■ **Problem requirements**: After locating the line that holds "Instruction: Click the 120,000 price cell", copy that line and all that follow it word for word through the end of the data, with no pictures.

[Screenshot grounding data]
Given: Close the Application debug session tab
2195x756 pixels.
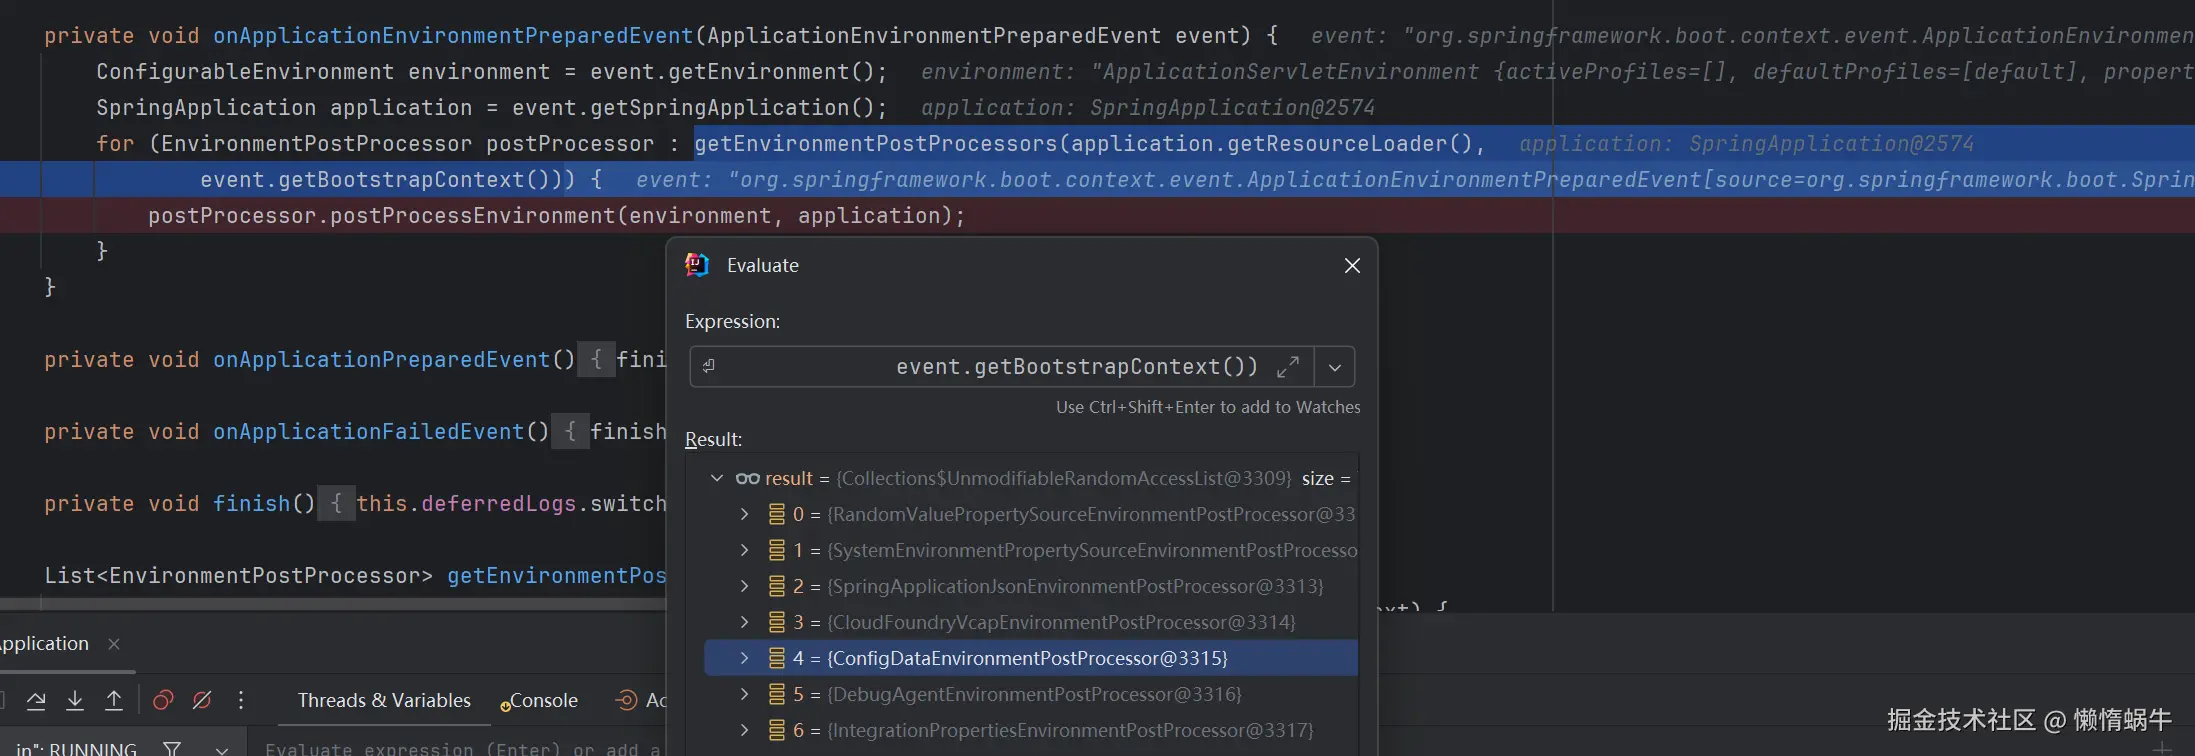Looking at the screenshot, I should (114, 644).
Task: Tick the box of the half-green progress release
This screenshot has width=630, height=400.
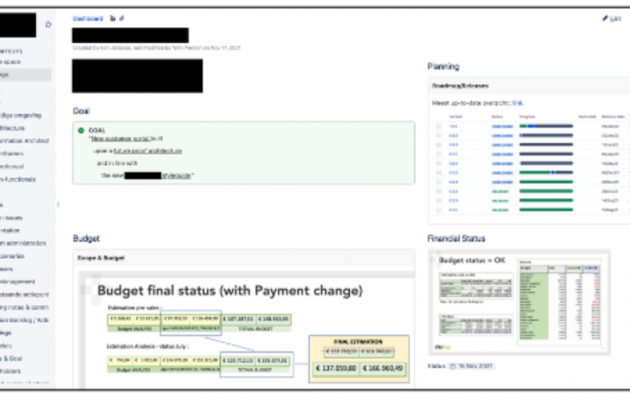Action: tap(439, 173)
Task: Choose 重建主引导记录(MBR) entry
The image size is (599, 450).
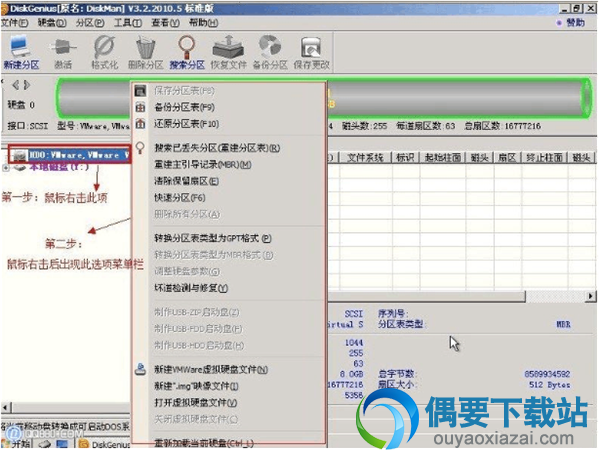Action: click(202, 165)
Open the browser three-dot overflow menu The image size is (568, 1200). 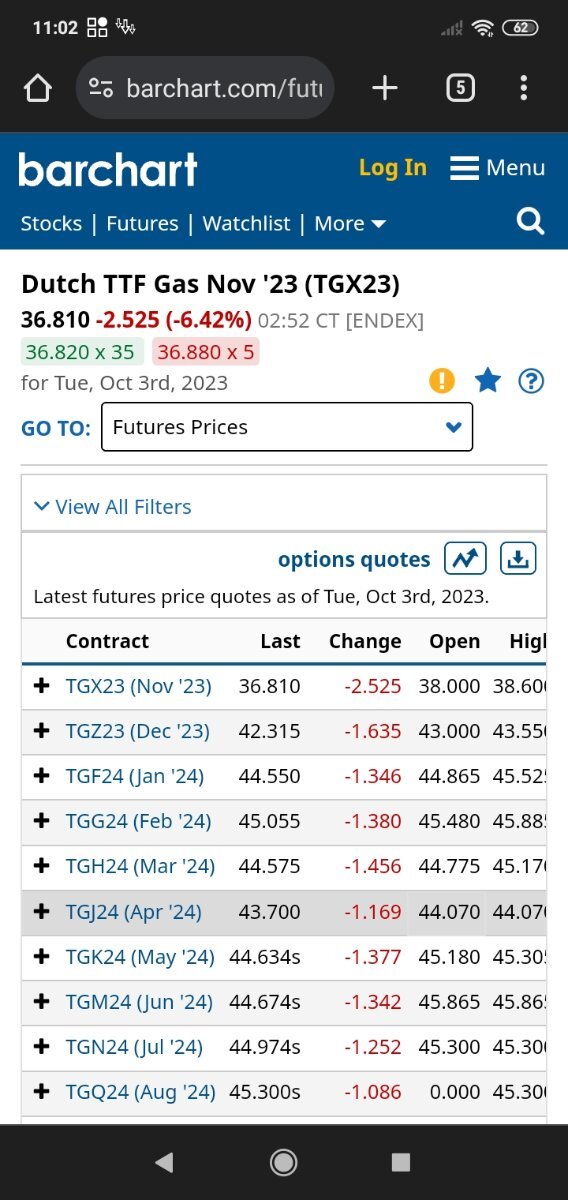[523, 88]
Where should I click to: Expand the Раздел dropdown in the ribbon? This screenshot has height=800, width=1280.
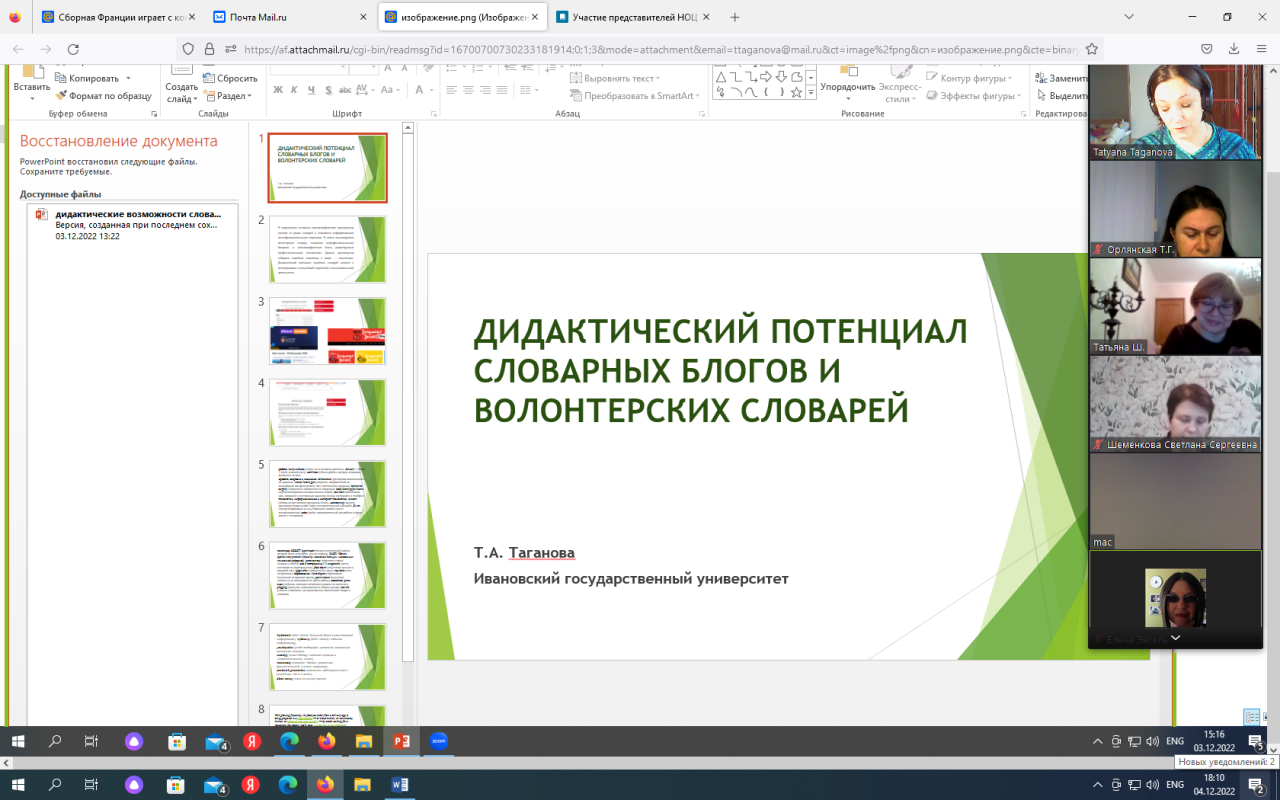click(234, 96)
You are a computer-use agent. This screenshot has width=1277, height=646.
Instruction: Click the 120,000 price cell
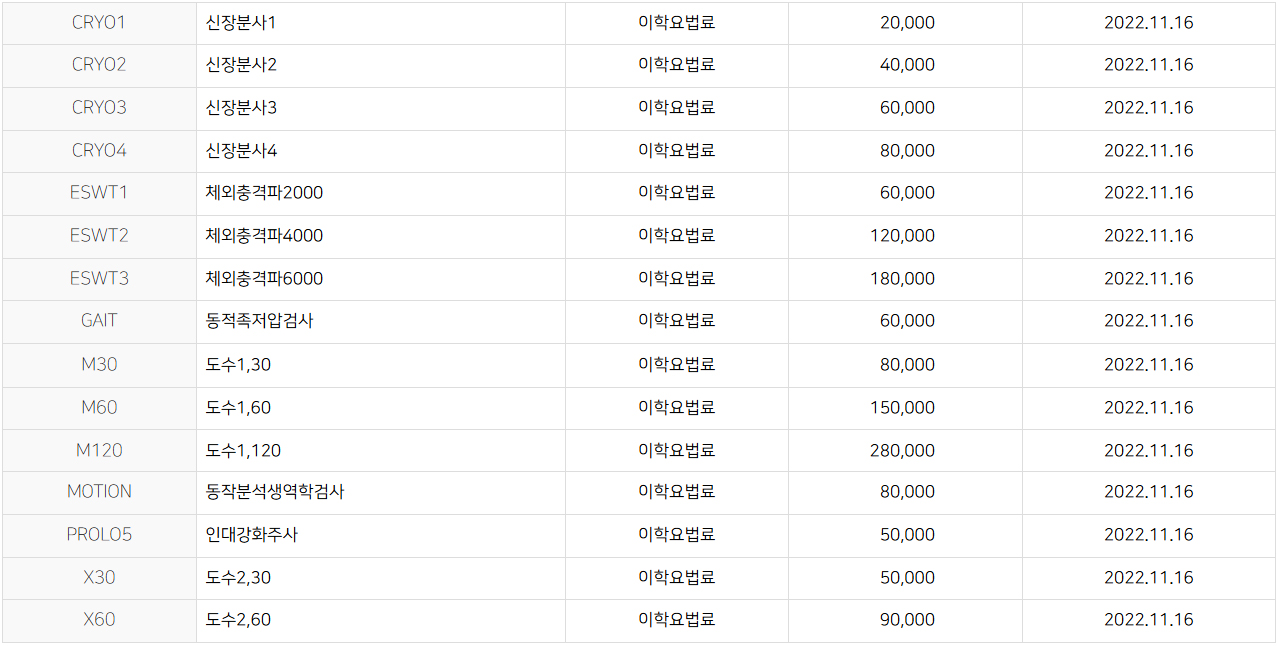pos(902,236)
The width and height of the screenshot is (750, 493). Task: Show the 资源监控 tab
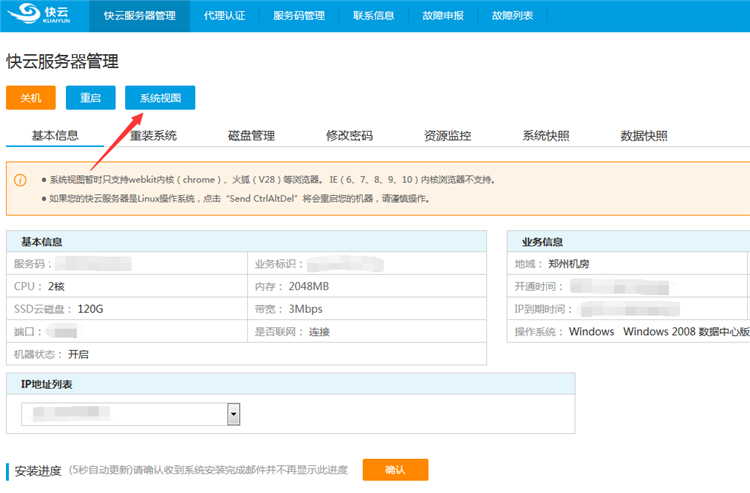[447, 136]
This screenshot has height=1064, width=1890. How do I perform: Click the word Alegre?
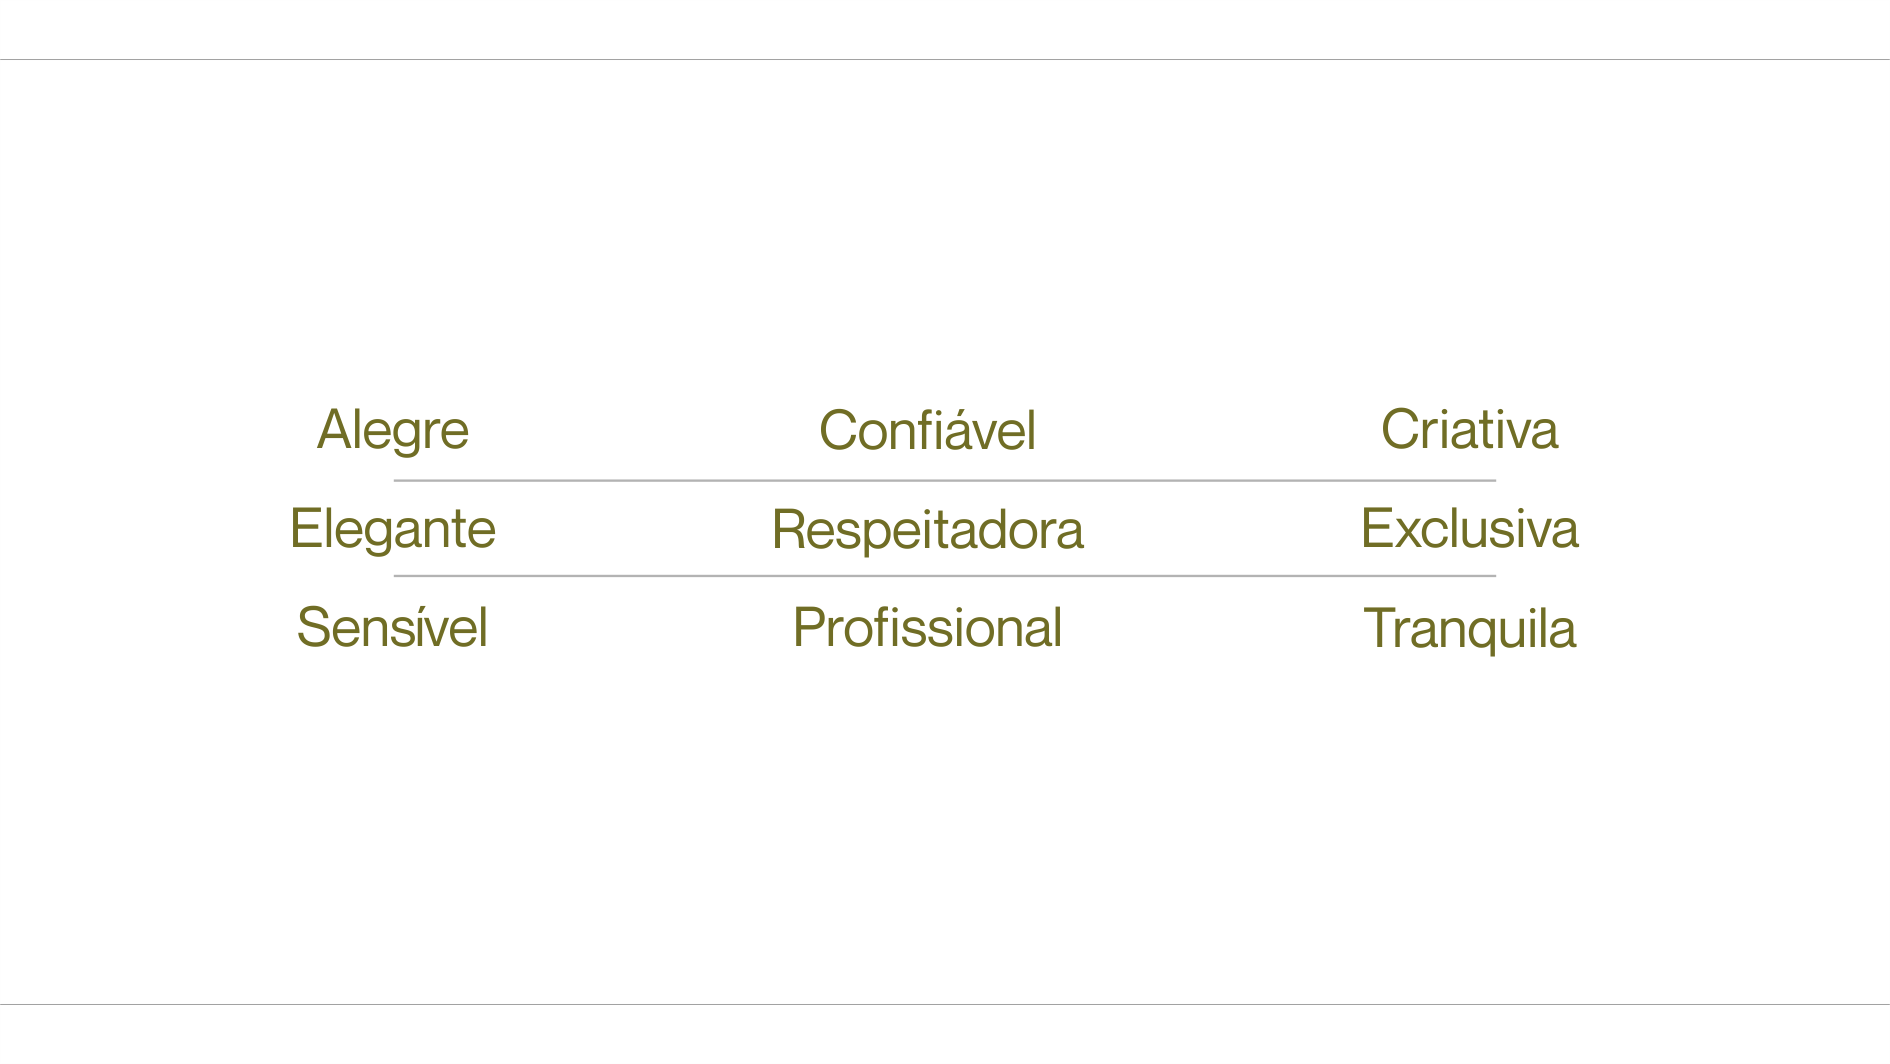393,431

■ **Output of the exercise**:
Instruction: Click the 120,000 price cell
pos(902,236)
The width and height of the screenshot is (750, 493). Task: Show the 资源监控 tab
[447, 136]
This screenshot has height=1064, width=1890. How do I perform: Click the word Alegre?
393,431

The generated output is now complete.